Selon des ingénieurs et des responsables locaux, la majeure partie du réseau d'adduction d'eau et des systèmes d'assainissement de Gaza a été détruite ou gravement endommagée, et les capacités de rétablissement des services sont limitées en raison des restrictions en vigueur et des attaques incessantes.

Des attaques israéliennes à Gaza ont tué un ingénieur des eaux et deux chauffeurs transportant de l'eau ces dernières semaines, aggravant encore une pénurie d'eau potable déjà critique qui favorise la propagation de maladies évitables, selon le Guardian.
Des bombardements répétées ont endommagé les installations d'eau et les infrastructures essentielles, tandis que les restrictions sur le carburant, les pièces détachées et les produits d'hygiène ont fortement limité les efforts de réparation. Les employés des services d'eau décrivent la situation comme un effondrement continu des systèmes civils, plusieurs d'entre eux ayant été tués alors qu'ils tentaient des réparations ou la distribution d'eau.
Depuis le début de la guerre à Gaza, environ 19 employés des installations d'eau ont été tués alors qu'ils effectuaient des travaux de réparation et de distribution d'eau, selon la compagnie des eaux des municipalités côtières de Gaza.
Le dernier incident s'est produit lorsque les forces israéliennes ont tué un ingénieur des eaux alors qu'il travaillait avec d'autres ingénieurs à l'intérieur du puits d'Al-Zein, dans le nord de Gaza, lors d'une attaque sur le site. La frappe a fait un mort et quatre blessés.
Quatre jours plus tôt, les forces israéliennes avaient abattu deux chauffeurs travaillant pour l'UNICEF au principal point de collecte d'eau dans le nord de Gaza. Les chauffeurs transportaient de l'eau à des familles déplacées.

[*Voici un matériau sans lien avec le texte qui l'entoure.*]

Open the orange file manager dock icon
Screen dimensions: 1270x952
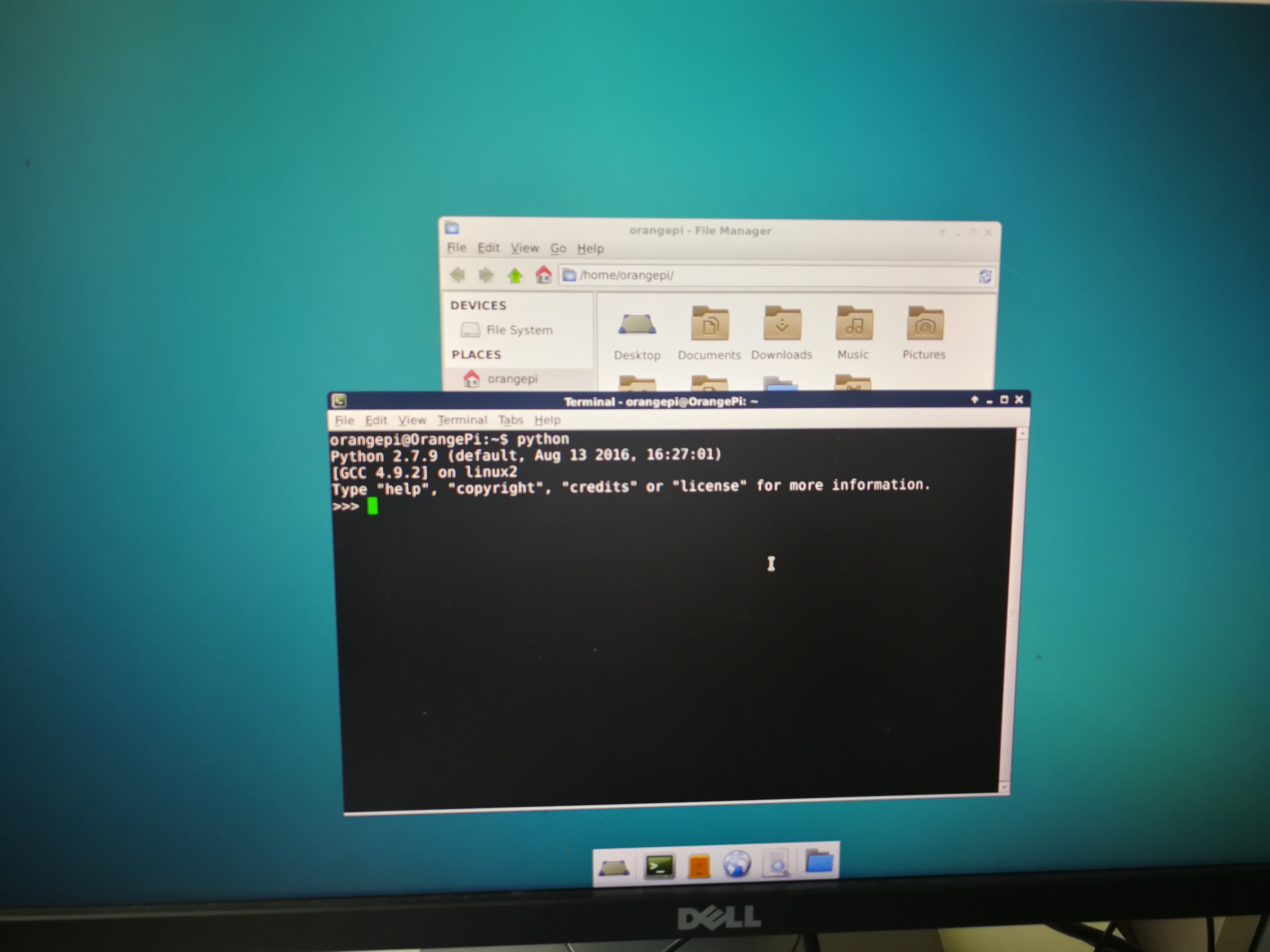[699, 866]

Les organisations humanitaires signalent que la disponibilité en eau à Gaza est tombée bien en dessous des normes d'urgence, contraignant les familles à se servir de réserves insalubres. Le surpeuplement des abris, le manque de savon et la défaillance des systèmes d'assainissement ont entraîné une hausse des infections et une détérioration de la santé publique, notamment chez les enfants et les familles déplacées.